- Assignment:
Please find the lines in the following records that hold "MABRY", and copy them.
═══ Data extract
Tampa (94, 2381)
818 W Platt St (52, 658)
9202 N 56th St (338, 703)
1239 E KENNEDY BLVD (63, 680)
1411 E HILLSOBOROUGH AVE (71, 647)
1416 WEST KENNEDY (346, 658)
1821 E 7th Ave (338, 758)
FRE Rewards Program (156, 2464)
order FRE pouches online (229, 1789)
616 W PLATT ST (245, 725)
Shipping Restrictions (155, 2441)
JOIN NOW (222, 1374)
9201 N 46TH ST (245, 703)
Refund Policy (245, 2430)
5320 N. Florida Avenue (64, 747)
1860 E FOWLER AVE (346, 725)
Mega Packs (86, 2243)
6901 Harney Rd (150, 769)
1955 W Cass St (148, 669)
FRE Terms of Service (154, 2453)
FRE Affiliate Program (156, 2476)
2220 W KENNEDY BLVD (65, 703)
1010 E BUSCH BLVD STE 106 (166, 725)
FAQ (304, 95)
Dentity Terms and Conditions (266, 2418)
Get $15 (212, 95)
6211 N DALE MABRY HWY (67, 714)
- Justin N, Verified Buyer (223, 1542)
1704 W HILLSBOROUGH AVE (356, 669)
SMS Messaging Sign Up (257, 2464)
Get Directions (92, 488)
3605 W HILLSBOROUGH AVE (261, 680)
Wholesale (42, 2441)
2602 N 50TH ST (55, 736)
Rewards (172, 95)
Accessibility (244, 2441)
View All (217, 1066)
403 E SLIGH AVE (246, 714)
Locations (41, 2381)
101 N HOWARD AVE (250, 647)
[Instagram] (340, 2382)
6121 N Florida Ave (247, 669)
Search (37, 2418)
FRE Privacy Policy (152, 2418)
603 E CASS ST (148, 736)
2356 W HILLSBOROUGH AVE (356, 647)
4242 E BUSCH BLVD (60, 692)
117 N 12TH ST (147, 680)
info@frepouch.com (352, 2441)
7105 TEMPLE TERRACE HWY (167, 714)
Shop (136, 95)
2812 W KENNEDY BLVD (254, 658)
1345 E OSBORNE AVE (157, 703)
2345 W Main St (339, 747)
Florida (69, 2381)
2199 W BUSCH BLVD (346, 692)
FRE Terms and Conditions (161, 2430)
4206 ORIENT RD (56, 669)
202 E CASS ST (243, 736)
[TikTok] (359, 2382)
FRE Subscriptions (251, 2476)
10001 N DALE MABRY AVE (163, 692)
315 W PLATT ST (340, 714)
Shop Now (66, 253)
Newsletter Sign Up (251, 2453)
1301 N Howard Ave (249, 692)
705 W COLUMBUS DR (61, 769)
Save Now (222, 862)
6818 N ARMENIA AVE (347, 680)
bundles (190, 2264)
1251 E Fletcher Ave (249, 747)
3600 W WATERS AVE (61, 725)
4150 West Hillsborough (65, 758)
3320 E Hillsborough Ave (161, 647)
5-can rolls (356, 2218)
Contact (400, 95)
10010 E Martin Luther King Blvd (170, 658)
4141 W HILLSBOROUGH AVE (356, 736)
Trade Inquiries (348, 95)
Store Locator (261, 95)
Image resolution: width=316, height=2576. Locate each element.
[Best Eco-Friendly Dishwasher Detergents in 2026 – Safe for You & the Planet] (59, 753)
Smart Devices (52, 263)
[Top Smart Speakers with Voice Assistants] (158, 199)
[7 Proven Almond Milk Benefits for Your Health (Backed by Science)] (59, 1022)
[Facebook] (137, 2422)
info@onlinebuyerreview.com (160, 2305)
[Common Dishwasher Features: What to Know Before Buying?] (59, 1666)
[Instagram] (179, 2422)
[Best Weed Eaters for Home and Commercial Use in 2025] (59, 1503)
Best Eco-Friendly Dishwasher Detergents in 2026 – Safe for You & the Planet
══════
═══ Data extract
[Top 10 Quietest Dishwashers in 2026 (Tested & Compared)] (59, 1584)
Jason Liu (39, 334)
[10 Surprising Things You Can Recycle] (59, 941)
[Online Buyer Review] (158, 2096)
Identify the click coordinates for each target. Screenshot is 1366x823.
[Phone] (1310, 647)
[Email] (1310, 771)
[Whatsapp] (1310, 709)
══════
═══ Data extract
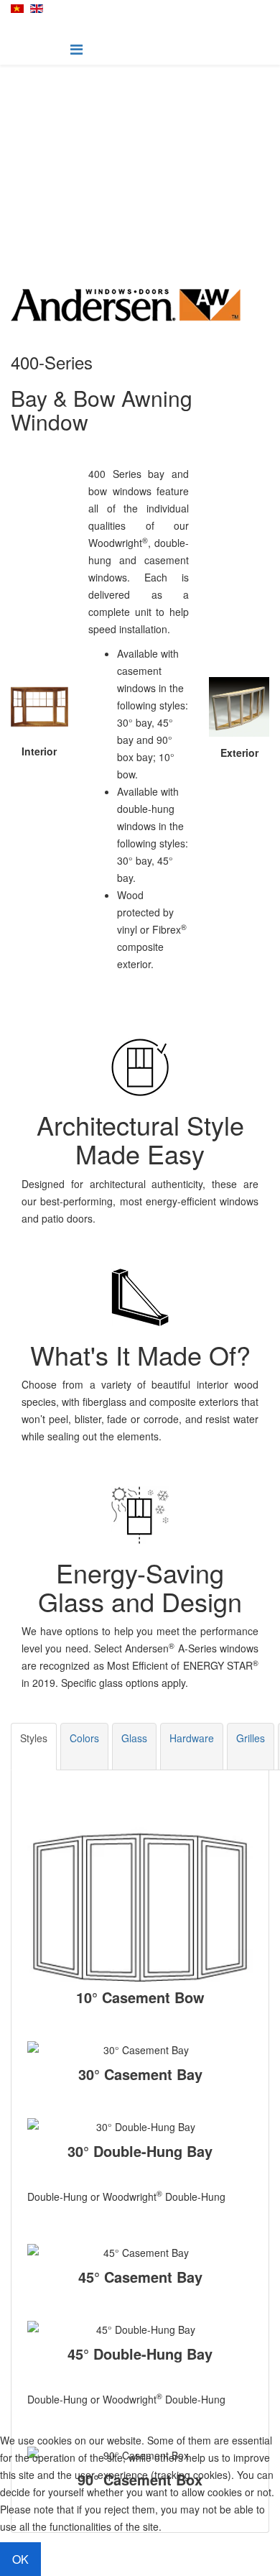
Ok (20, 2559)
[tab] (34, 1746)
══════
- Task solution:
6211 N DALE MABRY HWY (67, 714)
10001 N DALE MABRY AVE (163, 692)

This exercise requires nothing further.